Evolution is compiling in the background (will take ages), and I'm reading
my mail with cat ~/Maildir/new/* | less. So don't complain about
non-quoting.

Responding to Ben:
        Basically, in the _last_ New Maintainer-related flamewar we had, you
complained about "dedication". That all new maintainers weren't "dedicated"
to Debian enough. That we shouldn't really have the 1, 2, or 3 package
people. What _I_ am telling YOU (again, *sigh*) is that you can maintain 2
packages, or you can maintain 30,000. Me, I take 2. And, BTW, my priorities
are fine. What I was saying is that between school, work, and some semblance 
of a life, I don't have much spare time, but that I do, I try to spend on
Debian. I probably could maintain 10-ish (minor) packages, but I don't want
to throw myself into the deep end wrt BTS, etc. Just the exact same way as
you don't throw a baby into the middle of the Pacific Ocean to teach it to
swim. Of course not. You put it in a wading pool, it gets used to water,
then eventually learns to swim and, hell, maybe it becomes another Tammy van
Wisse (long-distance swimmer) and swims from .au to $FARAWAYPLACE.

Anyway, what I'm saying here is that I really don't have the time to be 100%
"dedicated" to Debian, but I'm glad to be helping out any way I can. Same
with many others. Keep the NMs rolling. I'm very happy re: the proposal to
only provide real accounts and email addresses on request with a very good
reason. Thrilling. Then, no uB3r-l3eT dickheads, right?

Aha. A quote. "Then why are you wasting time worrying about Debian?" - in
short, I don't want to be worried. I want to maintain my own little packages
in my own little world and squash my own little bugs in my own little part
of Debian and be happy. This should not take up too much time with a minimal
amount of packages, and, hopefully, flamewars. (Yes, I know I got head-first
into one, but that's like when person A punches person B in the face and
they get in a fight, and person C walks up to person B and says, "I thought
you didn't like fighting?". Not done).

Oooh, another, joy! "I just said to stop the increasing flow of new
maintainers into the Debian ranks, since they don't all need to have
accounts and email addy's to do work." - What's wrong with this "increasing
flow" of new maintainers? You say that like it's a bad thing. Does the Red
Cross bemoan the fact that so many people are volunteering to collect for
them? (and, before you say anything, we're certainly more stringent
than the Red Cross). Plus, I think the "don't dish out accounts & emails
without a good reason" idea is a good one. See above.



And, in response to Adam:
Saying stuff like he said isn't going to get *him* friends, either. That was
my honest feeling, and it's no different. The subject line included "STOP
YOUR SHIT", so I think we're down to "SHOVE IT UP YOUR ARSE" from me, and
yes, he should take all he said and shove it straight up his arse. 

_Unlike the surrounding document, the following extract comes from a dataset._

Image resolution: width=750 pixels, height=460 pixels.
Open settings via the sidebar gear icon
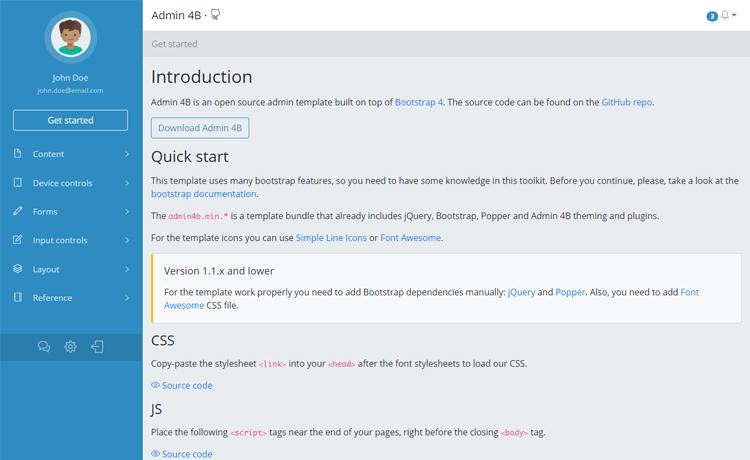click(x=71, y=347)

So the NMs don't like the big-headed ones like you. Hell, *most* developers
don't like said big-headed ones, judging from conversations I've had. You're
not shaping up to be much better.

I know I don't have to work 23.9 hours a day to become a maintainer. In the
last flamewar, Ben Collins was bemoaning the single, double or triple
package people and waving around the "ded*cation" word. Basically, I'm happy
to do whatever I can whenever I can, and if that means only maintaining 3
packages, but doing it bloody well, great.

Nonono, you see, what I meant was that the sponsors wouldn't be getting any
of *THEIR* work done. They'd spend all their Debian time doing sponsoring.
I'm saying that the sponsors now do (inefficently) work, but getting an
account is a far, far, FAR better way. If we closed NM off and made every NM
work through a sponsor, not only would the number balloon, making it far
more inefficient, said sponsors would get fed up and leave, but there'd be
no-one who had risen through the NM queue to become a developer and felt
like being a sponsor to sponsor people, rinse, repeat.